Command Query Separation

  • Functions should either do something or answer something, but not both.
  • Either your function should change the state of an object, or it should return some information about that object.

Switch Statements

  • A switch statement with just two cases is larger than it should be and it’s hard to make a switch statement do just one thing
  • We can make sure that the statements are buried in a low-level class and isn’t repeated, this is done through polymorphism
  • The solution is to bury the switch statement in an abstract factory

Prefer Exceptions to Error Codes

  • Returning error codes from command functions is a subtle violation of Command Query Separation.
  • It promotes commands being used as expressions in the predicates of if statements.
  • When you return an error code, you create the problem that the caller must deal with the error immediately.
  • On the other hand, if you use exceptions instead of returned error codes, then the error processing code can be separated from the happy path code

Functions should do one thing. Error handing is one thing. Thus, a function that handles errors should do nothing else.
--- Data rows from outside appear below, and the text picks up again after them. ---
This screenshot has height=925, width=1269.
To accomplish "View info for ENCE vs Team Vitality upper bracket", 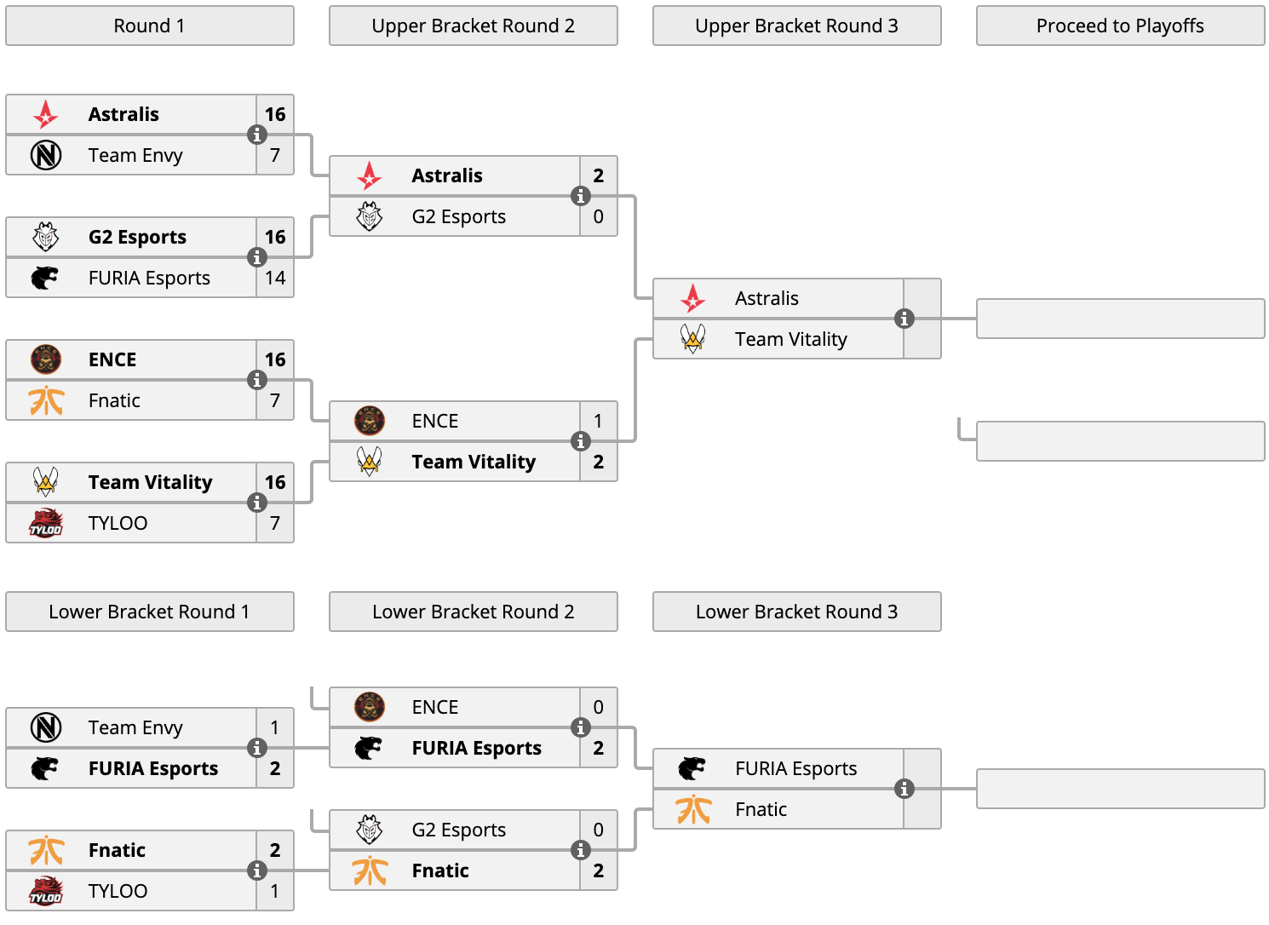I will pyautogui.click(x=580, y=441).
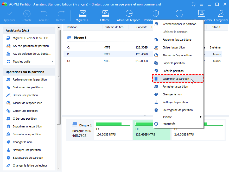Click Redimensionner la partition in sidebar
229x172 pixels.
30,79
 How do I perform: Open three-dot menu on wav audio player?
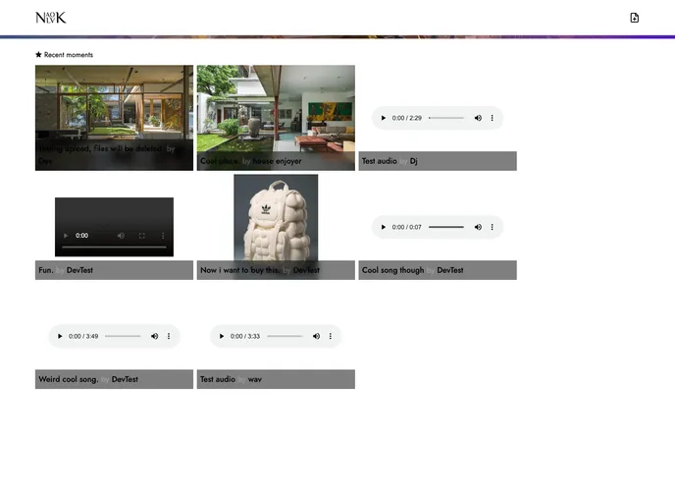[331, 336]
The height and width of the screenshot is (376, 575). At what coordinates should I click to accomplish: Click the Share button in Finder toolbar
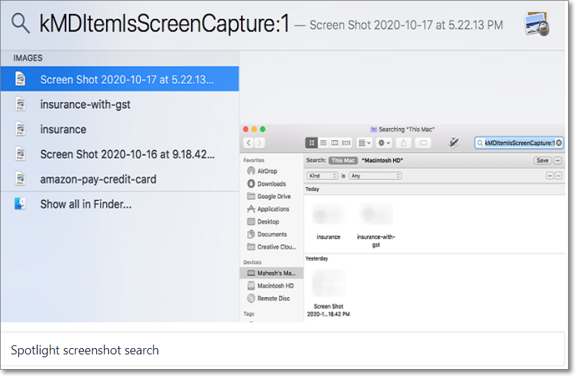click(404, 143)
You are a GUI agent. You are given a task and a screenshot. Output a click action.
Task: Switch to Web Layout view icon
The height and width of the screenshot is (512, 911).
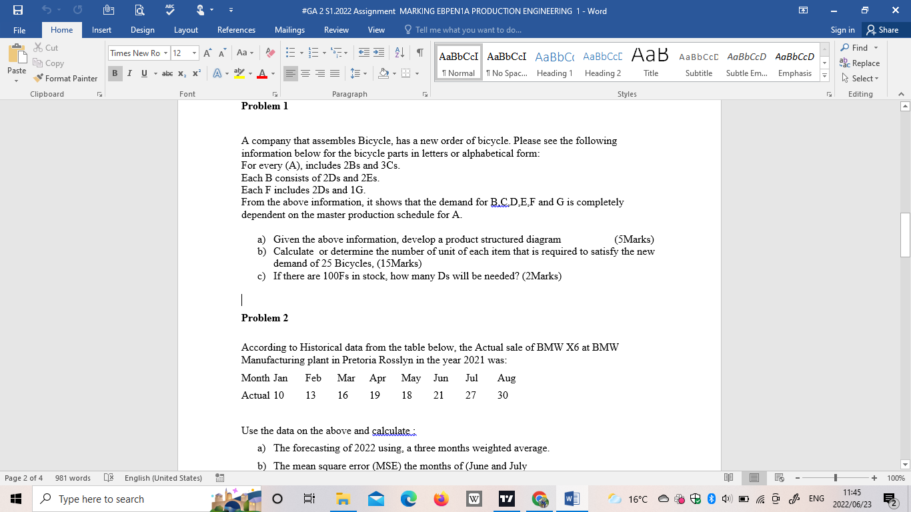click(779, 478)
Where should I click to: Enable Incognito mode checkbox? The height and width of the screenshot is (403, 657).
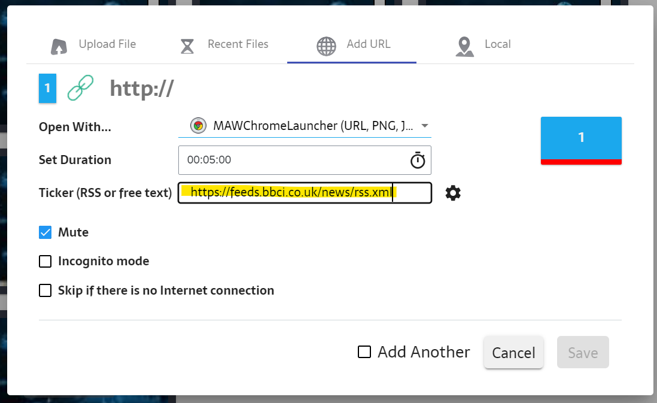45,262
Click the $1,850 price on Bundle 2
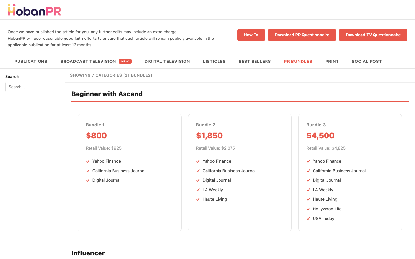The height and width of the screenshot is (259, 415). 209,135
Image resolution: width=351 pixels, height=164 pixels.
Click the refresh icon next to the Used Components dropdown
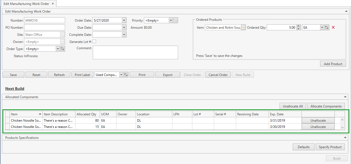pos(126,75)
This implies that if the keyword try exists in a function, it should be the very first word in the function and that there should be nothing after the catch/finally blocks.


Every system is built from domain-specific language designed by programmers to describe that system.

Functions are the verbs of that languages and classes are the nouns.

The art of programming is, and always has been, the art of language design.

Master developers think of systems as stories to be told rather than programs to be written.

Comments

Nothing can be quite so helpful as a well-placed comment. Nothing can clutter up a module more than frivolous dogmatic comments. Nothing can be quite so damaging as an old crufty comment that propagates lies and misinformation.

We use comments to compensate our failures to express ourselves in code.

Code is the only source of truth, the older a comment is the farther way it is from the code that describes it, always aim to explain the intent in code where possible (often its a matter of creating a function that says the same thing as the comment).

Good Comments

Sometimes comments can be beneficial. These are known as legal comments and may include:

  • Legal copy such as copyright or authorship notes (though try to keep these as short as possible)
  • Explanation of Regular Expressions pattern that we are matching for
  • Providing some kind of useful information about the intent behind a decision
  • Warnings of consequences related to changes or functionality misuse

TODO Comments

It is sometimes reasonable to leave TODO notes, they are jobs that the programmer thinks should be done but for some reason can’t be implemented at the moment.

This could include reminders to remove deprecated features, reminders to make a change that is dependent on a planned event etc. However, it is not an excuse to leave bad code in the system.